**Record list**

☆ ☆ ☆

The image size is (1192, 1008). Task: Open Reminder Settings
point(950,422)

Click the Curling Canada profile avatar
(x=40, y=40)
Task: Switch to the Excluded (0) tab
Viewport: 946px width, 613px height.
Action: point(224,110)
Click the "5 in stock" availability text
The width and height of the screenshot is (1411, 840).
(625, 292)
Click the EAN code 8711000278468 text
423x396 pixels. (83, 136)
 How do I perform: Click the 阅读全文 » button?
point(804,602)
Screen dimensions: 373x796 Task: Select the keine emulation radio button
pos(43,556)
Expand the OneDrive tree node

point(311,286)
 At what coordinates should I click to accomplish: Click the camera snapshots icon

☆ ☆ ☆

**Exercise objective**
Format every line of the listing above as a JSON list of strings, one string per line, leaving out the blank lines.

**Complete answer**
[
  "The image size is (1192, 1008). Task: Open Reminder Settings",
  "point(950,422)",
  "Click the Curling Canada profile avatar",
  "(x=40, y=40)",
  "Task: Switch to the Excluded (0) tab",
  "Viewport: 946px width, 613px height.",
  "Action: point(224,110)",
  "Click the \"5 in stock\" availability text",
  "The width and height of the screenshot is (1411, 840).",
  "(625, 292)",
  "Click the EAN code 8711000278468 text",
  "423x396 pixels. (83, 136)",
  " How do I perform: Click the 阅读全文 » button?",
  "point(804,602)",
  "Screen dimensions: 373x796 Task: Select the keine emulation radio button",
  "pos(43,556)",
  "Expand the OneDrive tree node",
  "point(311,286)",
  " At what coordinates should I click to accomplish: Click the camera snapshots icon"
]